SmartQuotas counts the number of logical inodes, which allows accounting for files without any ambiguity from hard links or protection.

 

When configuring a quota, these are accounting options are available as enforcement limits. For example, from the OneFS WebUI:


quotas_applogical_1.png

 

Application logical size quotas are introduced in OneFS 8.2, allowing users to view quotas and free space as an application sees it – regardless of data reduction, stubbing, sparse blocks, etc.


Existing quotas can easily be configured to use application logical size upon upgrading to 8.2. The benefits of application logical size quotas include:


  • Snapshots, protection overhead, dedupe, compression, and location of files all have no effect on quota consumption
  • Removes previous limitation where SmartQuotas only reported on-cluster storage, ignoring cloud consumption
  • Presents view that aligns with Windows storage accounting
  • Enables accounting and enforcing quota on actual file sizes
  • Precisely accounts for small files
  • Enables enforcing quotas on a path irrespective of the physical location of file.


The following table describes how SmartQuotas accounts for a 1KB file with the various data types:

 

Data Type

Accounting

File: physical size

Every non-sparse 8KB disk block a file consumes including protection

File: file system logical size

Every non-sparse 8KB disk block a file consumes excluding protection

File: application logical size

Actual size of file (rather than total of 8KB disk blocks consumed)

CloudPools file: file system logical size

Size of CloudPools SmartLink stub file (8KB)

CloudPools file: application logical size

Actual size of file on cloud storage (rather than local stub file)

Directories

Sum of all directory entries

Symlinks

Data size

ACL and similar

Data size

Alternate data stream

Each ADS is charged as a file and a container as a directory

 

The following example shows each method of accounting for a 1KB file:


quotas_applogical_2.png

 

Logical size reports 8KB, or one block, physical size reports 24KB (file with 3x mirroring protection), and application logical shows its actual size of 1KB.

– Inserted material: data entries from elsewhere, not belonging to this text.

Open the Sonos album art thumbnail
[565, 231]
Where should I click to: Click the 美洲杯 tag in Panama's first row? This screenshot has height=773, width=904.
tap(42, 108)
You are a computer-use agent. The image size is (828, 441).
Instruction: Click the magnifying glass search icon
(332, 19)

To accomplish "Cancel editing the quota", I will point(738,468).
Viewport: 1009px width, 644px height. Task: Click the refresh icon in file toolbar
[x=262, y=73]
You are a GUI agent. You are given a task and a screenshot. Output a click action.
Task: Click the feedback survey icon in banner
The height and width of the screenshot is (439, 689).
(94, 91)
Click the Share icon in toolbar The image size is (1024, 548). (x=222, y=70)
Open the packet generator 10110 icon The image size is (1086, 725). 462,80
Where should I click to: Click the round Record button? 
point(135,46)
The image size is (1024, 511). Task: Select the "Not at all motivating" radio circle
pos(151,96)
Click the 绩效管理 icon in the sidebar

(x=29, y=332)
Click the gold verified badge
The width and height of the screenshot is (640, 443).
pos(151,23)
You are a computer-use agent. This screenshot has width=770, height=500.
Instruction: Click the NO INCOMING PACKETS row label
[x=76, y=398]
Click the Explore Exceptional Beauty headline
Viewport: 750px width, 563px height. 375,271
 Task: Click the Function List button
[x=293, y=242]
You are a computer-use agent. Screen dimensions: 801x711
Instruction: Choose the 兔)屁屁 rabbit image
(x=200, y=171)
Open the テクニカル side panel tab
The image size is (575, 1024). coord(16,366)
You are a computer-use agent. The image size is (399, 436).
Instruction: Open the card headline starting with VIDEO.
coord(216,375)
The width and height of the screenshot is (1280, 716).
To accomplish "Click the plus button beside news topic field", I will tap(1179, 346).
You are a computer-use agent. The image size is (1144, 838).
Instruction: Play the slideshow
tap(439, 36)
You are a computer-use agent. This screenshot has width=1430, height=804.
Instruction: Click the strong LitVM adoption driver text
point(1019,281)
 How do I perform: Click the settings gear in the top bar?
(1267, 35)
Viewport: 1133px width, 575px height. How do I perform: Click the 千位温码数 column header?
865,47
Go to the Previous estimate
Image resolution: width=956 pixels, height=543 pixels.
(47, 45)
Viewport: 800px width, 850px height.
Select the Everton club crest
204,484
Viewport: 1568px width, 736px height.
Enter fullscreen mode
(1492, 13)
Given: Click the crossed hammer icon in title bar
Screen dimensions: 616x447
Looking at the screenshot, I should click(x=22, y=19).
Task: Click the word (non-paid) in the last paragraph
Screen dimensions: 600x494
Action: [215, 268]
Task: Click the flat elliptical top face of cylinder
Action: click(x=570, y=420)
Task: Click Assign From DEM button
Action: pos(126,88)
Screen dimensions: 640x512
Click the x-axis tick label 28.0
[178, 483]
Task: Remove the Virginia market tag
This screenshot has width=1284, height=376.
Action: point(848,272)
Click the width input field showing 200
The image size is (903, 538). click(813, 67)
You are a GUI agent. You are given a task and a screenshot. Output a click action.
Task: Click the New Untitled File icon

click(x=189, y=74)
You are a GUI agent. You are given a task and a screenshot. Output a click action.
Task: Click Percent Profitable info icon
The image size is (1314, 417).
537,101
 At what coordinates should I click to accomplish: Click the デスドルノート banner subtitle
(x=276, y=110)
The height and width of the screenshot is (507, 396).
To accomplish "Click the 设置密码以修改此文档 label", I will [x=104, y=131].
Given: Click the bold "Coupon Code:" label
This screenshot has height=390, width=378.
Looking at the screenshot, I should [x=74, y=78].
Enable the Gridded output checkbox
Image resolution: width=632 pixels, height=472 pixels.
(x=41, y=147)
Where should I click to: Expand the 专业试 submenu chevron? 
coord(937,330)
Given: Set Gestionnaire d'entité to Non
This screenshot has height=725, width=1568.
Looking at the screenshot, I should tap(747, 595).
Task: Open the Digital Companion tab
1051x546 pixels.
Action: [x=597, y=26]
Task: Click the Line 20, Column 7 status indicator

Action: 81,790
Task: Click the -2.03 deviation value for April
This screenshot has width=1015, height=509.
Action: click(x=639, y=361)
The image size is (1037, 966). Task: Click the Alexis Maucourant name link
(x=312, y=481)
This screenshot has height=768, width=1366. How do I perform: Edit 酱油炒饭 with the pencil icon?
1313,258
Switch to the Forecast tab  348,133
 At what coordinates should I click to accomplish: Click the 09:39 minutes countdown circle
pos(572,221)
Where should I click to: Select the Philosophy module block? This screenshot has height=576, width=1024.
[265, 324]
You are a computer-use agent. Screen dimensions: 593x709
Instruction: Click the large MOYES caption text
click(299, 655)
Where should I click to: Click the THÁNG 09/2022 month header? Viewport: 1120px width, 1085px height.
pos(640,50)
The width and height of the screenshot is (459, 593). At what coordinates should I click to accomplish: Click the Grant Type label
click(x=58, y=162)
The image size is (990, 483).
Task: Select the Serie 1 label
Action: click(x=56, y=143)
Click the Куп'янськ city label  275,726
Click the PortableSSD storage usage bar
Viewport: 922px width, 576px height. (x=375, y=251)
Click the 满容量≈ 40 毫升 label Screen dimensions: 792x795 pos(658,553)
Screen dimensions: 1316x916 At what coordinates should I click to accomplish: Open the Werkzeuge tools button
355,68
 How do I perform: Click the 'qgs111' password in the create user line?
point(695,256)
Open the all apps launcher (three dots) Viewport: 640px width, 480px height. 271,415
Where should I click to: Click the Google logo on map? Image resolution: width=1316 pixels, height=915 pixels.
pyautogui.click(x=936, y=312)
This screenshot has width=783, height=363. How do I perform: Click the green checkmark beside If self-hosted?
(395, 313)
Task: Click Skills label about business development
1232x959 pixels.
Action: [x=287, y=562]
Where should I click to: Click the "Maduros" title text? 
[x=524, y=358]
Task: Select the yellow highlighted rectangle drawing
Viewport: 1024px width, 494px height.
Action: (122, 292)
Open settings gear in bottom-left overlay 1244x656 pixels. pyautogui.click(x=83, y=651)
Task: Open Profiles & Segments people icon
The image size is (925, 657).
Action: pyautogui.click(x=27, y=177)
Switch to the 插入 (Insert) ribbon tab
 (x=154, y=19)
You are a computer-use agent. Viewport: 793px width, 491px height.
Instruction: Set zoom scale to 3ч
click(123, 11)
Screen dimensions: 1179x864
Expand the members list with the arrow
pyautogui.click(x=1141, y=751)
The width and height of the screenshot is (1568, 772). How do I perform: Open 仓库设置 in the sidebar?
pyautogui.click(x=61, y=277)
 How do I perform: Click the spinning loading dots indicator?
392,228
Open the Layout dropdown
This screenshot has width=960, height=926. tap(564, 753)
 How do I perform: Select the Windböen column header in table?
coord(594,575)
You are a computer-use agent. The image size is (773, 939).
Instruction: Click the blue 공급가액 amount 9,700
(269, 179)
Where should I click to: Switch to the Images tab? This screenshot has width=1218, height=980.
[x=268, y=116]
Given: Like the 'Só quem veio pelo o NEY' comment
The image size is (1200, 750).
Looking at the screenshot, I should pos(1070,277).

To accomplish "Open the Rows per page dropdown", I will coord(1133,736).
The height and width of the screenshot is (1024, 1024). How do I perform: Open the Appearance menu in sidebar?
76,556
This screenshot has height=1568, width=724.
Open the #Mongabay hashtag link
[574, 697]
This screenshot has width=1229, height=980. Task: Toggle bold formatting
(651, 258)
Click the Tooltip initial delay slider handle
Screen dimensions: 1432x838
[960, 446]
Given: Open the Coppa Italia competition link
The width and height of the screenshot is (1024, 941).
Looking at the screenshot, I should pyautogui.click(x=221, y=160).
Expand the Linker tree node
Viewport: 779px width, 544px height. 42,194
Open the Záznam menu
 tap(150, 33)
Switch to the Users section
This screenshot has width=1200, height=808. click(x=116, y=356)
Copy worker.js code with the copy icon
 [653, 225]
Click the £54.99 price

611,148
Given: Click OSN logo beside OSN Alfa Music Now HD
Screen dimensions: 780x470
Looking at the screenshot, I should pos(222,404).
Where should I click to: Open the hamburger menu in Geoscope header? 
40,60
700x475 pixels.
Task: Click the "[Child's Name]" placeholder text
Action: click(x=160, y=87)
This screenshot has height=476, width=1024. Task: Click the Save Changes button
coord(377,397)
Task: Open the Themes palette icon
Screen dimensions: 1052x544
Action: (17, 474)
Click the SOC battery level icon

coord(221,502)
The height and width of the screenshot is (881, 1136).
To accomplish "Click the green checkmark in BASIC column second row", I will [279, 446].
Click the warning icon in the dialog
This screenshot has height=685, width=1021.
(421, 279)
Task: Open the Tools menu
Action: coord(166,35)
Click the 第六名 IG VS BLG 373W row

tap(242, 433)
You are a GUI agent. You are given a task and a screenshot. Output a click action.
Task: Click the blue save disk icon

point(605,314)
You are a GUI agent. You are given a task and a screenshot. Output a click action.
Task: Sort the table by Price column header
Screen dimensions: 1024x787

Quotas with application logical accounting can easily be created from either the OneFS WebUI or CLI. For example, the following syntax will configure an applogical hard quota with a 5GB threshold on the /ifs/data directory:


# isi quota quotas create -path=/ifs/data directory --thresholdson=applogicalsize --hard-threshold=5G


Other resources encountered during quota accounting include:


Hard Links - Each logical inode is accounted exactly once in every domain to which it belongs. If an inode is present in multiple domains, it is accounted in multiple domains. Alternatives such as shared accounting were considered. However, if inodes are not accounted once in every domain, it is possible for the deletion of a hard link in one domain to put another domain over quota.


Alternate Data Streams (ADS) - A file with an alternate data stream or resource fork is accounted as the sum of the resource usage of the individual file, the usage for the container directory and the usage for each ADS. SmartQuotas handles the rename of a file with ADS synchronously, despite the fact that the ADS container is just a directory. SmartQuotas will store an accounting summary on the ADS container to handle renames.


Directory Rename – A directory rename presents a unique challenge to a per-directory quota system. Renames of directories within a domain are trivial - if both the source and target directories have the same domain membership, no accounting changes. However, non-empty directories are not permitted to be moved when the SmartQuotas configuration is different on the source and the target parent directories. If a user trusts the client operating systems to copy files and preserve all the necessary attributes, then the user may set dir_rename_errno to EXDEV, which causes most Unix and Windows clients to do a copy and delete of the directory tree to affect the move.


Snapshot Accounting – If desired, a quota domain can also include snapshot usage in its accounting. SmartQuotas will only support snapshots created after the quota domain was created. This is because determining quota governance (including QuotaScan job) for existing snapshots is a very time and resource consuming operation. As most administrators cycle their snapshots through timed expirations, SmartQuotas will eventually accrue enough accounting information to include the entire set of relevant snapshots on the system.

In the first article of this series, we explored the architecture and configuration of OneFS Small File Storage Efficiency. Next, we'll take a look at SFSE monitoring & reporting, defragmentation, plus some considerations and recommended practices.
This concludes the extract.